OK so I was wrong. It only shows I don't quite understand the law. Apparently, if you have a warrantless search, anything you find from that appears to be completely inadmissible, even for the purposes of obtaining proper warrants. I was under the impression that was not the case. According to the WaPo
Twice in the past four years, a top Justice Department lawyer warned the presiding judge of a secret surveillance court that information overheard in President Bush's eavesdropping program may have been improperly used to obtain wiretap warrants in the court, according to two sources with knowledge of those events.The revelations infuriated U.S. District Judge Colleen Kollar-Kotelly -- who, like her predecessor, Royce C. Lamberth, had expressed serious doubts about whether the warrantless monitoring of phone calls and e-mails ordered by Bush was legal. Both judges had insisted that no information obtained this way be used to gain warrants from their court, according to government sources, and both had been assured by administration officials it would never happen.
So there's a conceptual difference that needs a great deal of explaining with regard to wartime powers and 'the battlefield' when such things are mixed in with the infrastructure of peacetime civilians.
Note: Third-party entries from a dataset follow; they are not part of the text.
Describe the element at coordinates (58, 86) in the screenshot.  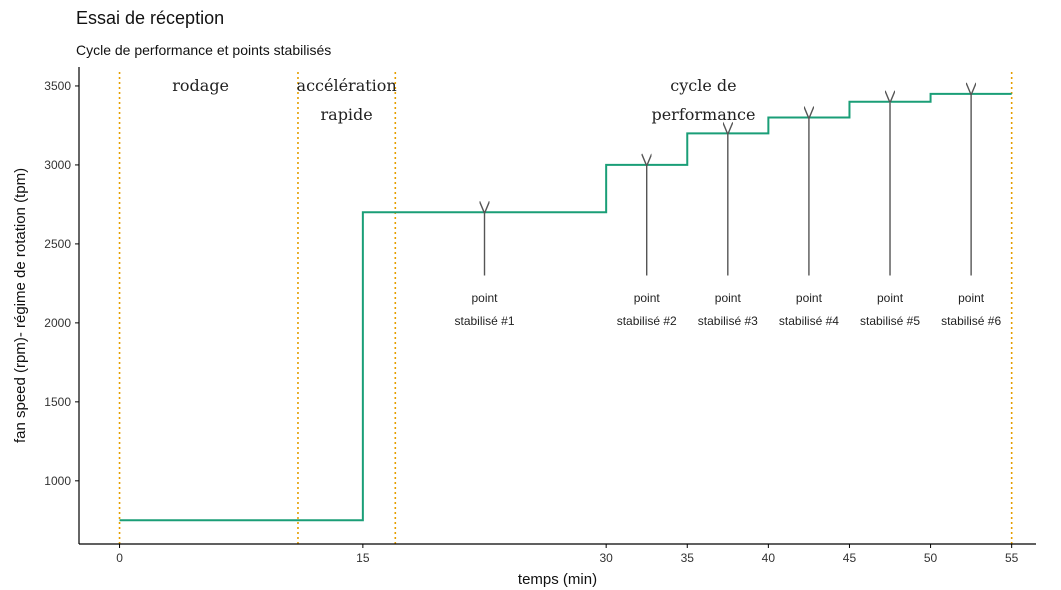
I see `y-tick-label: 3500` at that location. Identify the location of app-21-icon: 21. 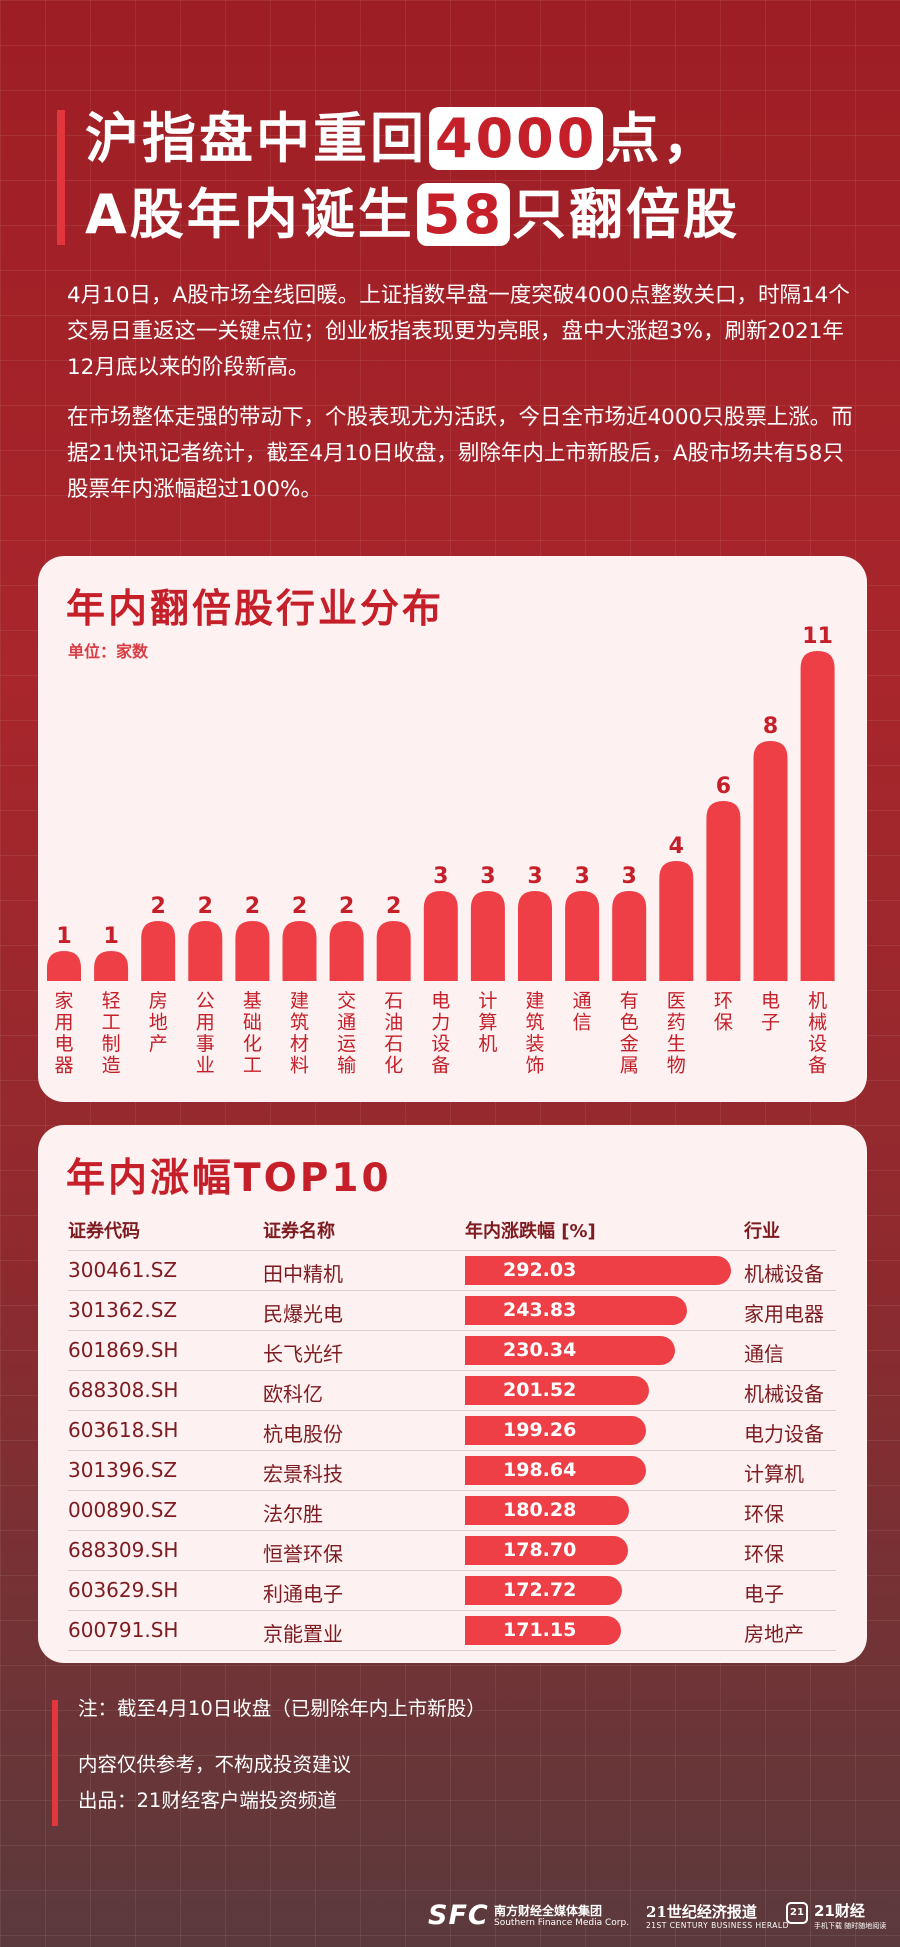
(797, 1913).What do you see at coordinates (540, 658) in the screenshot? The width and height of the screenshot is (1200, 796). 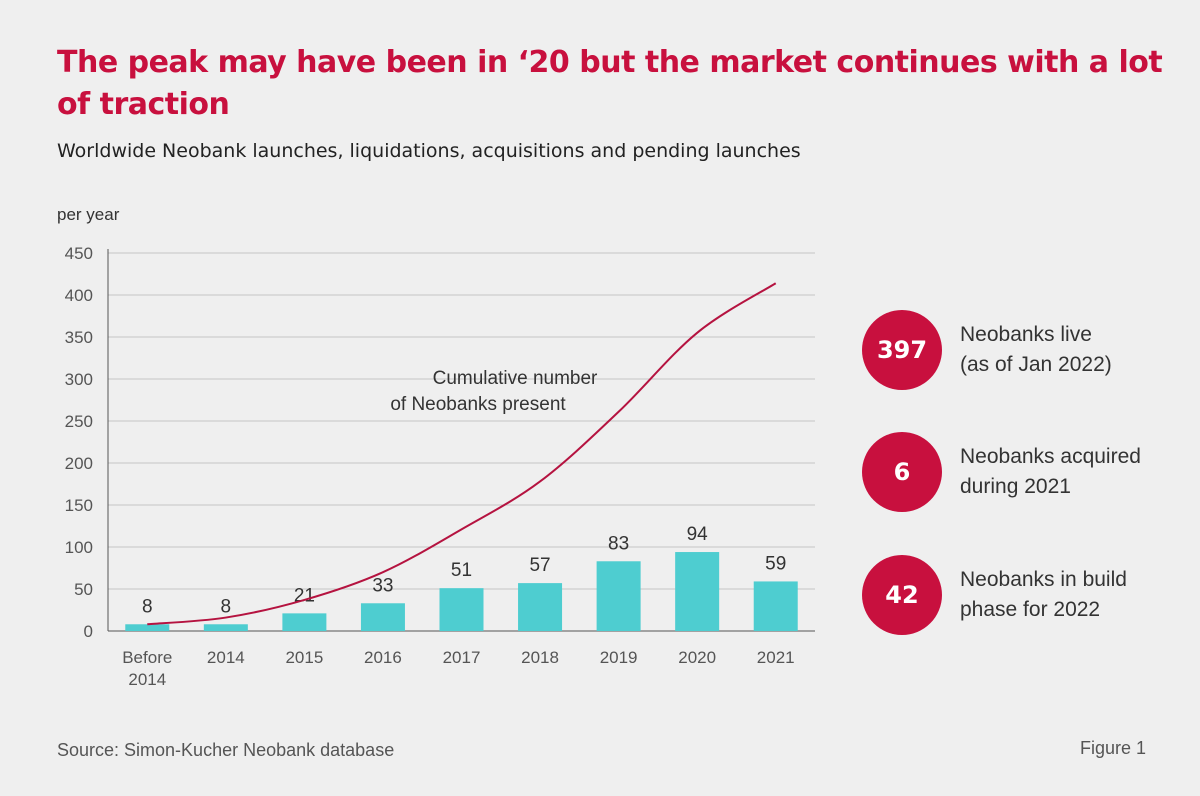 I see `x-tick-label: 2018` at bounding box center [540, 658]. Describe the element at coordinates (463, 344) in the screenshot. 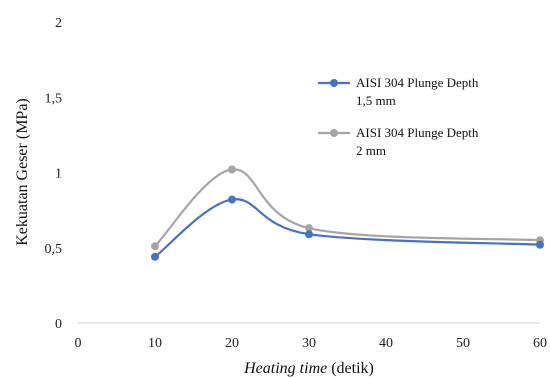

I see `x-tick-label: 50` at that location.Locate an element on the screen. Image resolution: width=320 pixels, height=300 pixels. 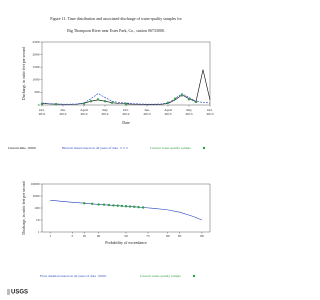
x-tick-label: 90 is located at coordinates (168, 236).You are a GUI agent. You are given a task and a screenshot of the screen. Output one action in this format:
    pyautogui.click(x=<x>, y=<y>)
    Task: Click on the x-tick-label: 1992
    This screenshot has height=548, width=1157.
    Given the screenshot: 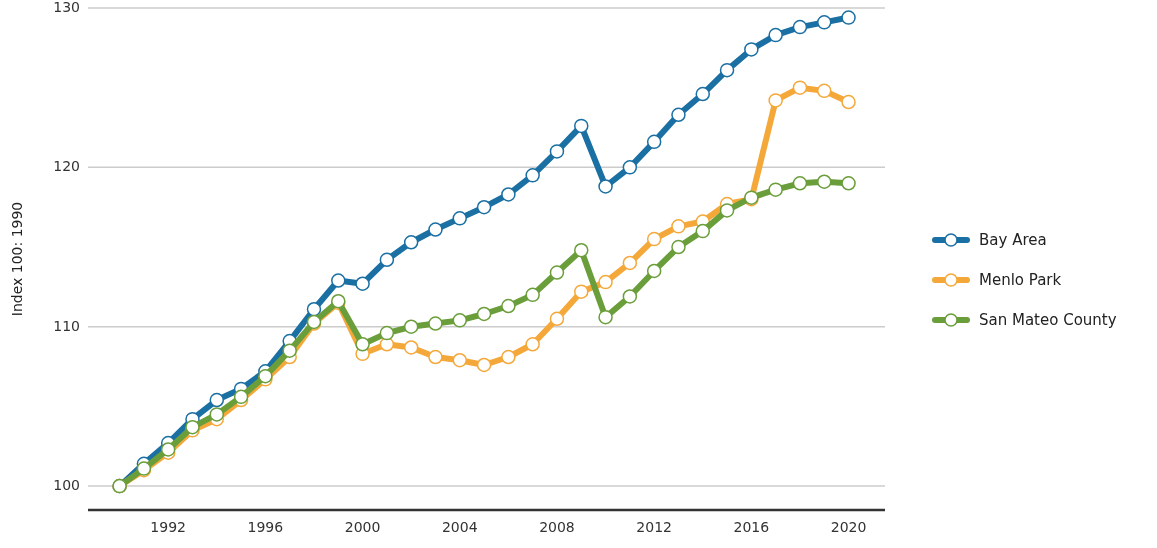 What is the action you would take?
    pyautogui.click(x=168, y=527)
     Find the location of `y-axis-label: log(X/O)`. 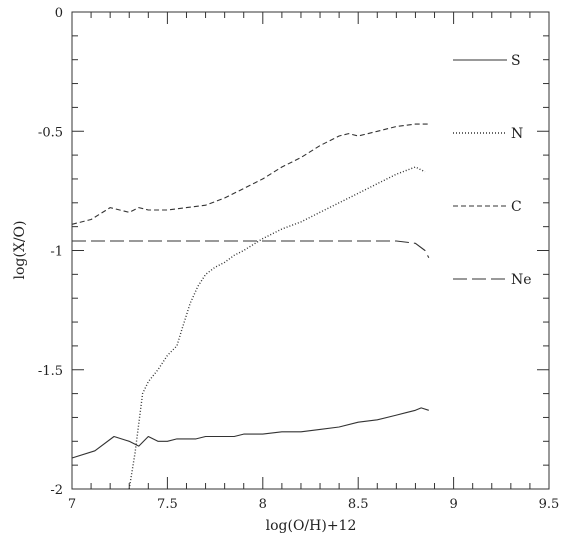

y-axis-label: log(X/O) is located at coordinates (20, 250).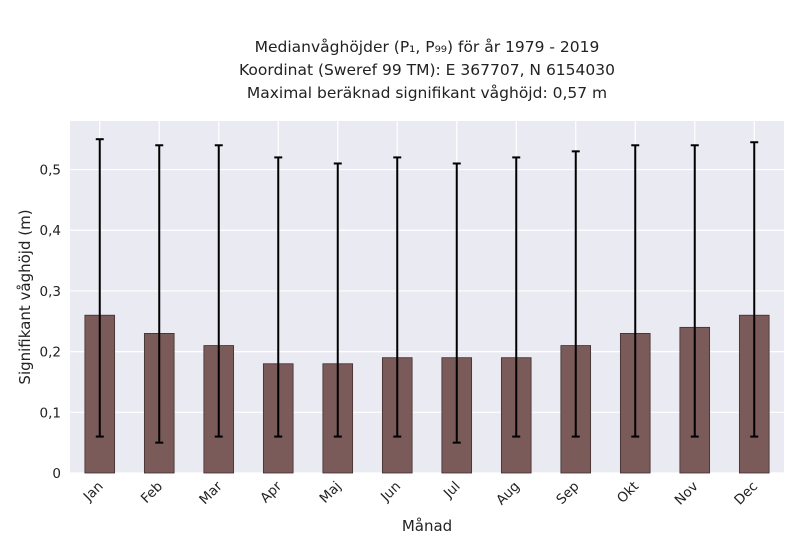 The height and width of the screenshot is (550, 800). I want to click on error-bar-maj, so click(338, 300).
I mean, I know that we are in a state of war against certain elements of various worldwide organizations, but I don't feel like I am at war personally.
I worry we may not be able to resolve this without some kind of reform. I don't want to see our system crash. Not that on this particular matter of warrantless wiretaps is more than a minor tactic in a major offensive. Everybody knows this, which is why no injuctions have been sought, but lets see what we see.